Best for: Summary interpretability, clear phase boundaries, acceptable context review
Compression Method Comparison
| Method | Compression Ratio | Quality Score | Trade-off |
|---|---|---|---|
| Anchored Iterative | 98.6% | 3.70 | Best quality, slightly less compression |
| Regenerative | 98.7% | 3.44 | Good quality, moderate compression |
| Opaque | 99.3% | 3.35 | Best compression, quality loss |
The 0.7% additional tokens retained by structured summarization buys 0.35 quality points.
Structured Summary Sections
Effective structured summaries include explicit sections:
## Session Intent
[What the user is trying to accomplish]
## Files Modified
- auth.controller.ts: Fixed JWT token generation
- config/redis.ts: Updated connection pooling
- tests/auth.test.ts: Added mock setup for new config
## Decisions Made
- Using Redis connection pool instead of per-request connections
- Retry logic with exponential backoff for transient failures
## Current State
- 14 tests passing, 2 failing
- Remaining: mock setup for session service tests
## Next Steps
1. Fix remaining test failures
2. Run full test suite
3. Update documentation
This structure prevents silent loss because each section must be explicitly addressed.
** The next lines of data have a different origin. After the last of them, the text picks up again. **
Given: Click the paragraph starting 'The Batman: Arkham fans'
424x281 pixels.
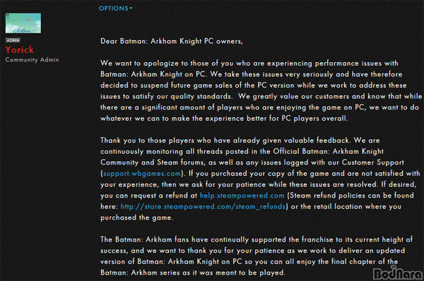Looking at the screenshot, I should [x=257, y=256].

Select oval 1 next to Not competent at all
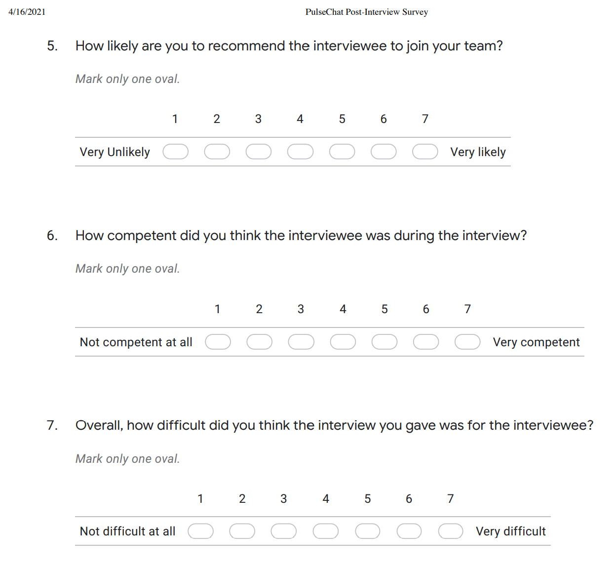point(218,342)
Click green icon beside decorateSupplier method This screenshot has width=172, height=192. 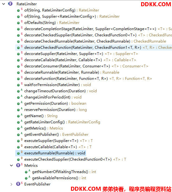(x=18, y=54)
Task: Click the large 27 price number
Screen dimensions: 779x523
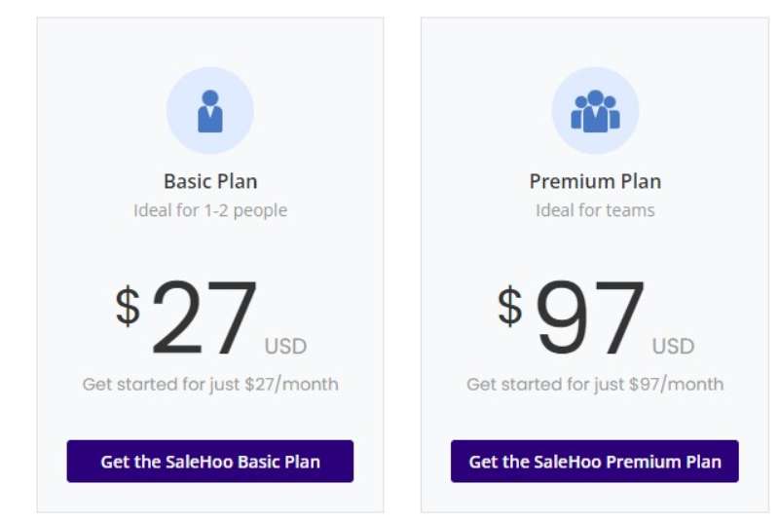Action: [204, 317]

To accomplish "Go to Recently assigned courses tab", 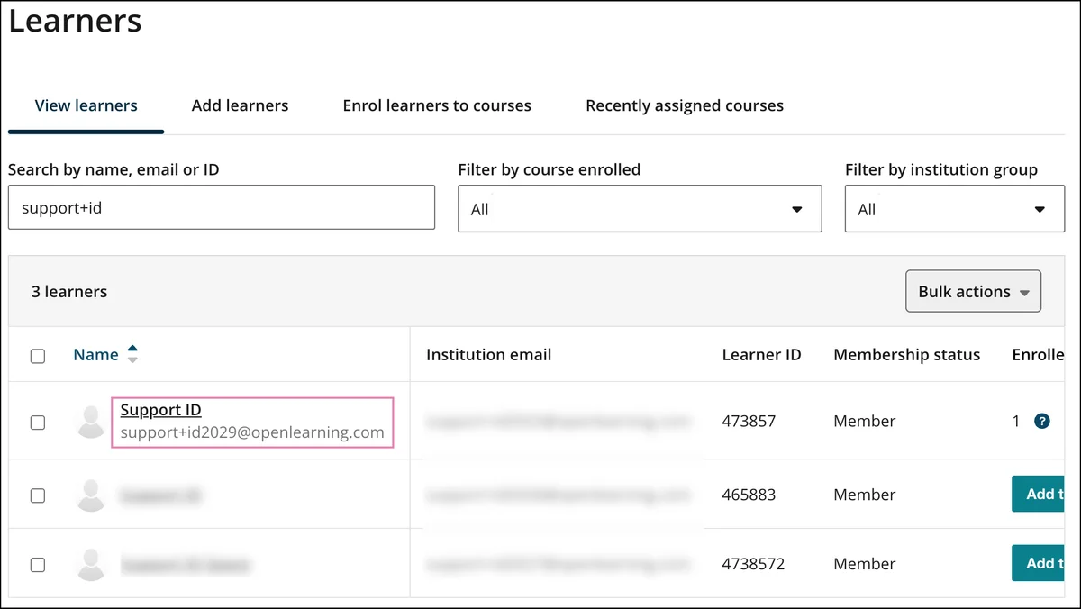I will [x=684, y=105].
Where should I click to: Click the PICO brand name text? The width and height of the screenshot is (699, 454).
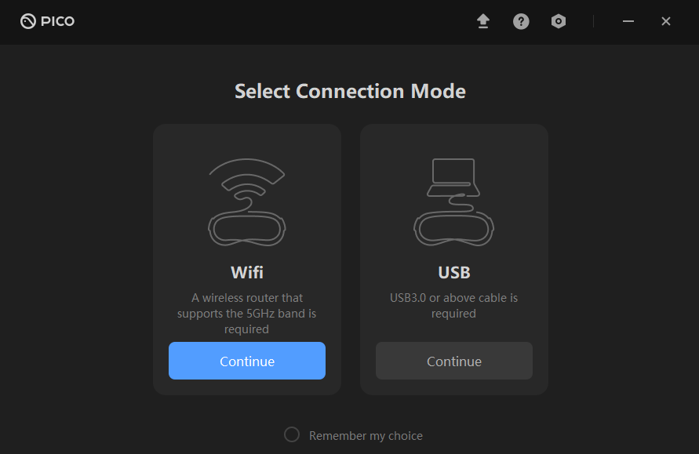[57, 21]
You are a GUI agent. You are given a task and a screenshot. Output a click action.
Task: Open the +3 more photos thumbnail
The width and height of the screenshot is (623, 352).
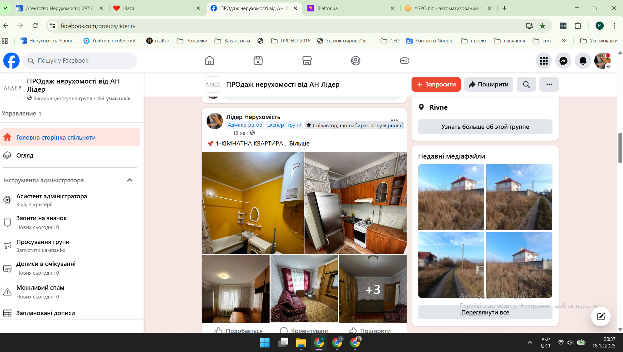coord(373,289)
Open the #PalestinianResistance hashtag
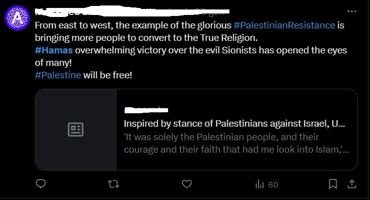Screen dimensions: 370x200 click(x=284, y=25)
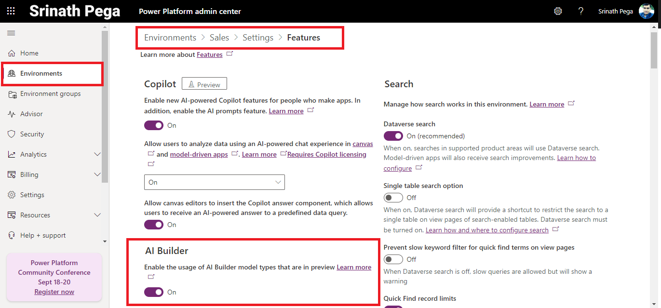
Task: Open the app launcher waffle icon
Action: click(11, 11)
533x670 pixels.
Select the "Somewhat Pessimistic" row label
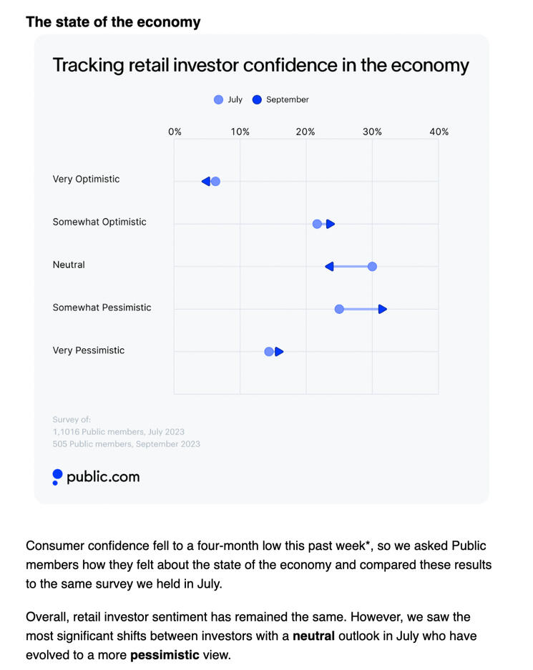102,307
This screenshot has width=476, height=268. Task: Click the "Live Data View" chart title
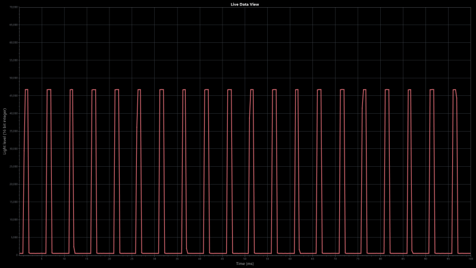[x=245, y=4]
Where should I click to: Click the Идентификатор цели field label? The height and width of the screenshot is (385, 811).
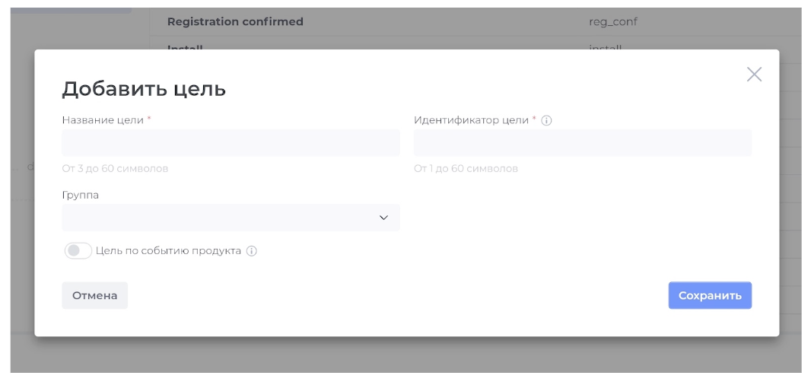[x=471, y=120]
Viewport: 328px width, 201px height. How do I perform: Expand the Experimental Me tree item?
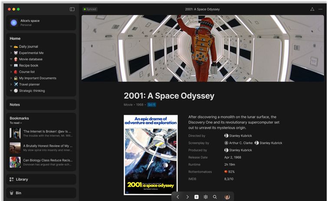tap(11, 53)
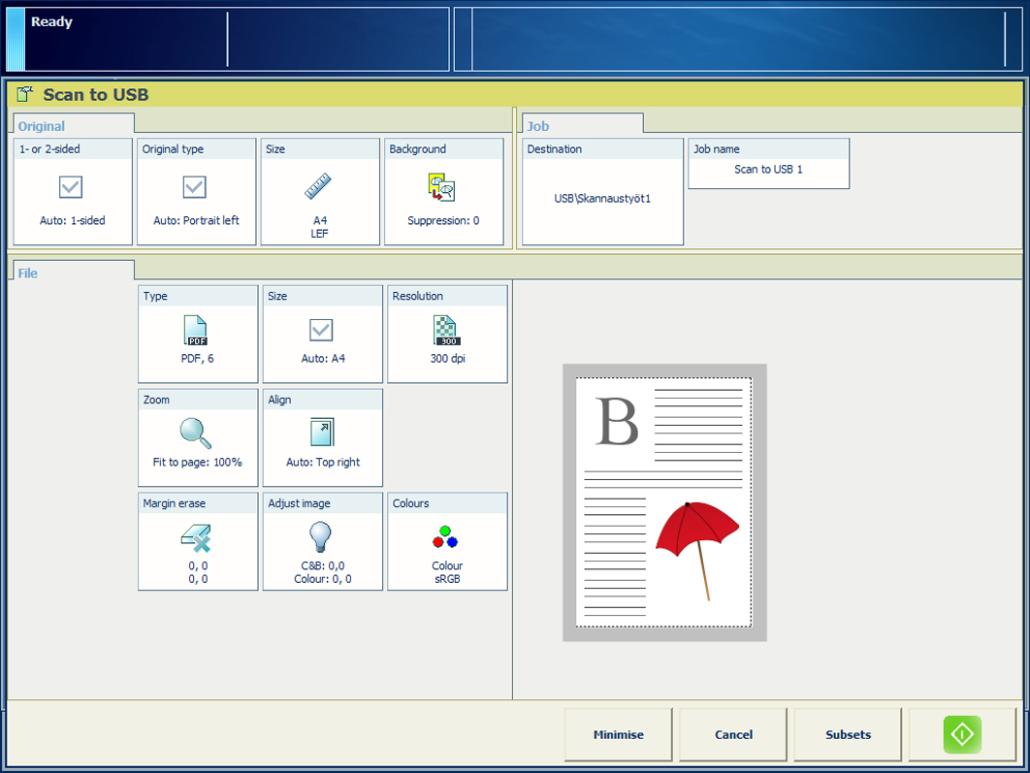Image resolution: width=1030 pixels, height=773 pixels.
Task: Open Adjust image lightbulb setting
Action: tap(321, 536)
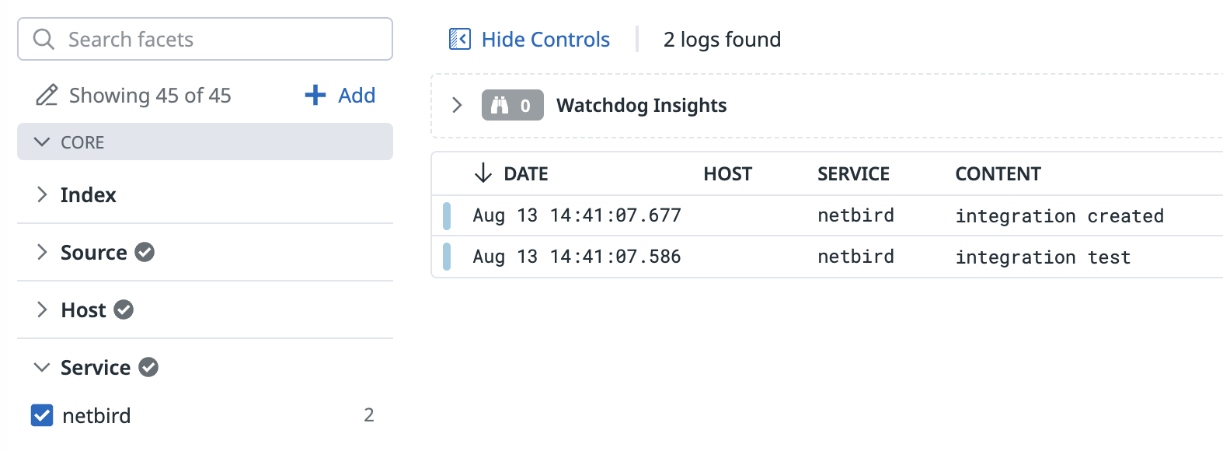Viewport: 1223px width, 451px height.
Task: Collapse the CORE facet group
Action: pos(40,142)
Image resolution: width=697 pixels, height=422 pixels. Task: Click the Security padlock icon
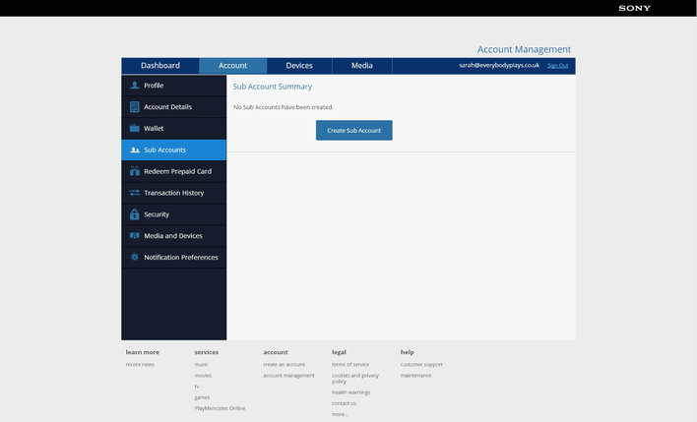(135, 214)
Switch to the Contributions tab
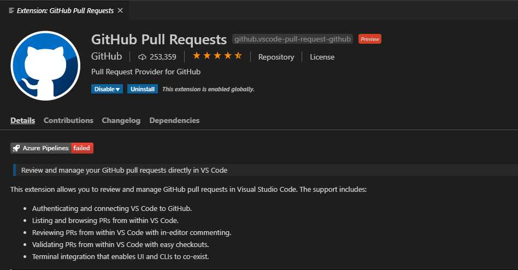 click(68, 120)
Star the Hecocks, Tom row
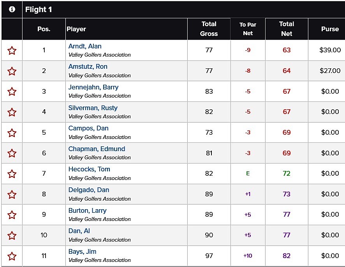This screenshot has width=345, height=267. click(12, 174)
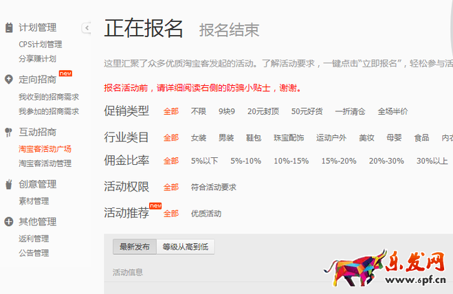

The Artifact Trail Problem
Artifact trail integrity is the weakest dimension across all compression methods, scoring 2.2-2.5 out of 5.0. Even structured summarization struggles to maintain complete file tracking.
Coding agents need to know:
- Which files were created
- Which files were modified and what changed
- Which files were read but not changed
- Function names, variable names, error messages
This likely requires specialized handling beyond general summarization: a separate artifact index or explicit file-state tracking.
Probe-Based Evaluation
Traditional metrics like ROUGE fail to capture functional compression quality. Probe-based evaluation directly measures functional quality by asking questions after compression:
| Probe Type | What It Tests | Example Question |
|---|---|---|
| Recall | Factual retention | "What was the original error message?" |
| Artifact | File tracking | "Which files have we modified?" |
| Continuation | Task planning | "What should we do next?" |
| Decision | Reasoning chain | "What did we decide about the Redis issue?" |
If compression preserved the right information, the agent answers correctly.
Six Evaluation Dimensions
- Accuracy: Are technical details correct? File paths, function names, error codes
- Context Awareness: Does the response reflect current conversation state?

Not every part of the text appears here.